Is it likely that the Earth will survive or more likely that it will be engulfed?
Most likely it will be engulfed, certainly it will be incinerated.
The outer atmospheres of red giants are so diffuse it's possible the Earth will continue to orbit "within" the red giant. That's what I read anyway.
Yeah, but that could only last for a limited period of time before the orbit decays catastrophically.
There is a lot of information here: http://en.wikipedia.org/wiki/Sun#Life_phases
There won't be an Earth by that point - the entire planet will have boiled in just a few centuries.
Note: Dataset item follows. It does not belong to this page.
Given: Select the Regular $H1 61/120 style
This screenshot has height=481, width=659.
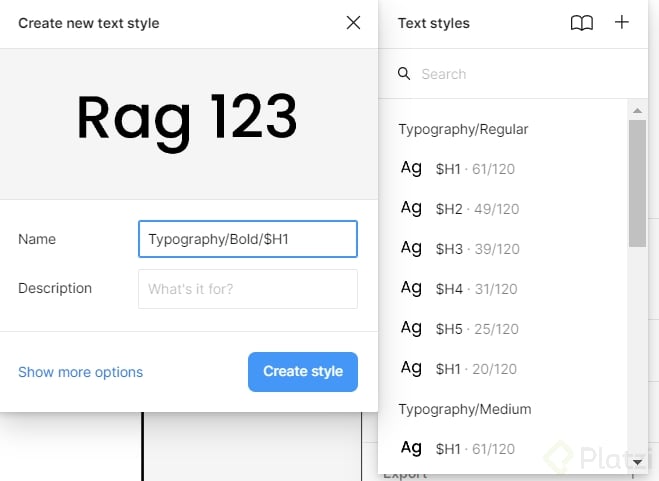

Well when the Sun becomes a red giant in approx. 5 billion years the Sun will expand to a little past Mars' orbit. So as soon as the Sun's core starts to shrink and become denser the outermost layers will expand and will engulf the Earth. Before the outermost layers reach us the Earth will be hit with intense heat and radiation. Even before the Earth is destroyed all life will be wiped out from the heat and intense radiation. Our oceans will boil and evaporate and as soon as the outermost layers reach Earth, it will be vaporized. So the answer is no, the Earth will not survive the Suns transformation.
In my opinion if life is still thriving on Earth in 5 billion years, i still don't think our technology will be advanced enough to survive this event. We perhaps might be able to travel to another planet and/or star system to survive.
There is still considerable dissent over the fate of earth during the red giant phase of sol. Some think it will be incinerated, some that it will migrate to a larger orbit due to solar mass loss and survive, and others think it may be annihilated due either to tidal stresses or a collision with mars. Only time will tell [quite a bit of it at that]. There is, however, little dissent the earth will become utterly uninhabitable within about a billion years. So, we have a lot less time than once thought to plan and implement an exit strategy.
If we continue to progress as we have the last two thousand years, you'd think life would be advanced enough after a billion years to leave and go to another star system...
Well, that assumes that it is even possible to develop interstellar travel. It's probably true, but we may be limited to extremely slow sub-lightspeed velocities where it takes hundreds or thousands of years to reach the nearest star, in which case interstellar travel is OVERWHELMINGLY difficult and expensive.
Interstellar travel will require enormous breakthrough in physics and engineering. Is a billion years enough time? Perhaps, assuming we are not too distracted by our efforts to cleanse the planet of 'infidels'.
Assuming technology progresses forward a billion years will be enough time to do absolutely crazy things. How crazy? We could just grab some planets off this list
(I realize that many of these will probably no longer be inhabitable at that point but we're likely to have found some new ones that are)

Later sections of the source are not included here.